Ford was a highly organized and motivated individual; features that helped him move forward in his career. He was eager to get the job done, so, he enlisted friends (King included) and other assistants (mostly from Detroit engineering community) to help him achieve his goal. After putting in some work, the group was able to come up with a light metal frame with four bicycle wheels. A two-cylinder gasoline engine with four-horsepower powered their unit. The task was not demanding, but the group had overcome several setbacks.
On June 4, 1896, at around 4:00 am, Henry Ford was ready to test the new invention in a shed behind his home on Bagley Avenue, Detroit. When Ford and his chief assistant, James Bishop, tried wheeling the Quadricycle out of the shed, they discovered that the machine was too wide to pass through the door. There was only one solution: to expand the exit so that the quadricycle could be rolled out. Ford used an ax and smashed the opening to create more space.
The 500-pound Quadricycle had no brakes, no reverse method, lacked a well-developed steering wheel, had only two driving speeds and used a doorbell button as a horn.
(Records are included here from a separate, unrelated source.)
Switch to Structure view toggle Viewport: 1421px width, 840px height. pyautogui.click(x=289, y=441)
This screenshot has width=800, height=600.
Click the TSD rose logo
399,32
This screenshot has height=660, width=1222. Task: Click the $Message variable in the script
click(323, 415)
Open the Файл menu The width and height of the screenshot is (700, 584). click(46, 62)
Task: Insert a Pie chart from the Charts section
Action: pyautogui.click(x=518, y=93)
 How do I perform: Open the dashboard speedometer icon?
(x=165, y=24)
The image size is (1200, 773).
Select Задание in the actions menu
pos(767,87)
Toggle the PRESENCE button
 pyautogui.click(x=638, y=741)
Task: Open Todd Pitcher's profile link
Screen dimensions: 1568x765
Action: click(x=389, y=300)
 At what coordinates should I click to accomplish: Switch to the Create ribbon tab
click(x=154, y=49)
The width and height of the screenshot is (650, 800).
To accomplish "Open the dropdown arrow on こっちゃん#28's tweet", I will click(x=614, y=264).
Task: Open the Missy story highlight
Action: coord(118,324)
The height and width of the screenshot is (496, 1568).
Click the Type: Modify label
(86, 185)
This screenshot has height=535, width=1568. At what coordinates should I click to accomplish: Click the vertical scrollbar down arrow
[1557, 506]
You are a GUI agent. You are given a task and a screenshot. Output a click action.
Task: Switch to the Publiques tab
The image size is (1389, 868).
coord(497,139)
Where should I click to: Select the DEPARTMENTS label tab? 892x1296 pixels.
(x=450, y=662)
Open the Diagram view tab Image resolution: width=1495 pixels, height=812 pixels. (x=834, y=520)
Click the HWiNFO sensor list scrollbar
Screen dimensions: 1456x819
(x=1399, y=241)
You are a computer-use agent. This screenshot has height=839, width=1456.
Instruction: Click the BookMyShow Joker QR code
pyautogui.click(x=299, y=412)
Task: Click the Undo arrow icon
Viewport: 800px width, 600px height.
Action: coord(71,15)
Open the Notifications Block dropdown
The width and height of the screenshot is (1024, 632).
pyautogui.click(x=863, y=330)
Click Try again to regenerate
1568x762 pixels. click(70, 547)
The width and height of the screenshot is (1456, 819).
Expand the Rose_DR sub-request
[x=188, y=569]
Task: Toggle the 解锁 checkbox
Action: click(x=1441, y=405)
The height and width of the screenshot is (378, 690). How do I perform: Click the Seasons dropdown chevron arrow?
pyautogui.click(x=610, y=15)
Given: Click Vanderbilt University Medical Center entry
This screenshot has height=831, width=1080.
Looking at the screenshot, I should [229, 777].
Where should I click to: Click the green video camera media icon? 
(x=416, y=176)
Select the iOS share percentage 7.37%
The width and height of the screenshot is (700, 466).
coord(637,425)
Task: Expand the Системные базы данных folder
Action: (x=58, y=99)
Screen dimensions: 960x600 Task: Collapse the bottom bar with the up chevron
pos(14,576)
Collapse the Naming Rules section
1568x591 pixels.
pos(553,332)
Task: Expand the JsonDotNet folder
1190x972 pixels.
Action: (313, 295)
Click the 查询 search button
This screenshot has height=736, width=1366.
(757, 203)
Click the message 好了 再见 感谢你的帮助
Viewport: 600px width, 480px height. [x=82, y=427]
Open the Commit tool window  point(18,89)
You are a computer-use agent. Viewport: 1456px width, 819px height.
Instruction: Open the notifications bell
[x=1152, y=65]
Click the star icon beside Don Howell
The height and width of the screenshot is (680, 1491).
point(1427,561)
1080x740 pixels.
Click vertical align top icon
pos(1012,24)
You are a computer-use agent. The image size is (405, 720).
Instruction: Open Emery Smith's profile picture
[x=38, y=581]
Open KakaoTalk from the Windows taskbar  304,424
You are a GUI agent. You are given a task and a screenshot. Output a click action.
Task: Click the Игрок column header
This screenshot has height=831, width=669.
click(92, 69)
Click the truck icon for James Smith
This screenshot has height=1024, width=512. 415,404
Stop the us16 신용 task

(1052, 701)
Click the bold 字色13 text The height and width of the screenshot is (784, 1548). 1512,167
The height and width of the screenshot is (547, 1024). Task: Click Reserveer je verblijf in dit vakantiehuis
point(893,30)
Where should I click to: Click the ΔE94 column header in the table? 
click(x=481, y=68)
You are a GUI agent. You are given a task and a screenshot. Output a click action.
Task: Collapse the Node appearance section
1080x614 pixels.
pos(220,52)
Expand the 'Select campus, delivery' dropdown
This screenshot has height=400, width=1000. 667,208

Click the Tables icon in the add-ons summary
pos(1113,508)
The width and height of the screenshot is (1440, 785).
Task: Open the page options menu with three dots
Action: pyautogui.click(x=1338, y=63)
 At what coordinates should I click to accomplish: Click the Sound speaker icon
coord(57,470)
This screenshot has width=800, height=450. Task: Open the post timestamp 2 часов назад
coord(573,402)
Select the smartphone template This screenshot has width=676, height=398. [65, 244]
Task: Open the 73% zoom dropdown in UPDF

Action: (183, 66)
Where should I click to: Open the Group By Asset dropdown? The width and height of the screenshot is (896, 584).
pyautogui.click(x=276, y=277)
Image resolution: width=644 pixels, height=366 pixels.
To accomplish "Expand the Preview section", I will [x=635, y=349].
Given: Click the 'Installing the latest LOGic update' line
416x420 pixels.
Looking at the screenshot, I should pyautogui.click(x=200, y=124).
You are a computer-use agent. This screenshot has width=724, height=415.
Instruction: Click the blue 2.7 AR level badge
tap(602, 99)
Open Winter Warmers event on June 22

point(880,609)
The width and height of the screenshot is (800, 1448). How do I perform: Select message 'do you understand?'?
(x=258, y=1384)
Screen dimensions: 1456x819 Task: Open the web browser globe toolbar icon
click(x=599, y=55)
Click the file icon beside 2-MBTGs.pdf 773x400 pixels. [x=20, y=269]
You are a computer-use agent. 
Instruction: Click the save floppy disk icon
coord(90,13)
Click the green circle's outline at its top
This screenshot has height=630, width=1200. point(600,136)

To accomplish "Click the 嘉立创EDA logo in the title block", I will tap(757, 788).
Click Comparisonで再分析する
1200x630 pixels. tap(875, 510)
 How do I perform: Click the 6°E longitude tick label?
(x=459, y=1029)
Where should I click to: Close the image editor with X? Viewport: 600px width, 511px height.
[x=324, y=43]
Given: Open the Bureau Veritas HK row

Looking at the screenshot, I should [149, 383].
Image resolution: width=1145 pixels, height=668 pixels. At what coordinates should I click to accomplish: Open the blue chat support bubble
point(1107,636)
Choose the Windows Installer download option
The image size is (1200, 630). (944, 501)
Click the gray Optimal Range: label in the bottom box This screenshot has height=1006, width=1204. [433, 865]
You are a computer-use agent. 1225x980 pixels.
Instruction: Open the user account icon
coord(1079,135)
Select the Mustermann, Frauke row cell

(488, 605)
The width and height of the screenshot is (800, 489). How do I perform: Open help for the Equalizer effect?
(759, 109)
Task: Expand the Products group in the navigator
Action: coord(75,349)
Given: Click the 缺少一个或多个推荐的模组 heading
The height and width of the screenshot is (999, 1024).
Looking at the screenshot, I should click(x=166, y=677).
However, the carriage seemed to have surpassed King’s invention because it was able to attain around 20 miles per hour.
Ford drove the Quadricycle along Grand River Avenue in Detroit while Bishop cycled ahead to alert pedestrians and carriages. Ford was able to drive the ‘new car’ for a considerable distant, confirming that his vision had come to life. The drive test was a success apart from a single breakdown on Washington Boulevard resulting from a weak spring. It then became apparent that Ford was on his way to becoming a great contributor in the American auto industry.
It is important to note that even though Ford was an engineer, he preferred to accomplish his feats with the help of others. Men like King significantly contributed to the success of Ford. King, together with other engineers, volunteered their time to make Ford’s dream a reality. King provided Ford with a crew of workers who worked tirelessly in the makeshift machine shop that Ford had erected in his garage.
It is also alleged that Ford convinced, Felix Julian, his neighbor to donate part of his shed for the project. Ford decided not to attach an engine to the carriage, but he wanted to construct a four-wheel body unit founded on the principles of bicycle manufacturing.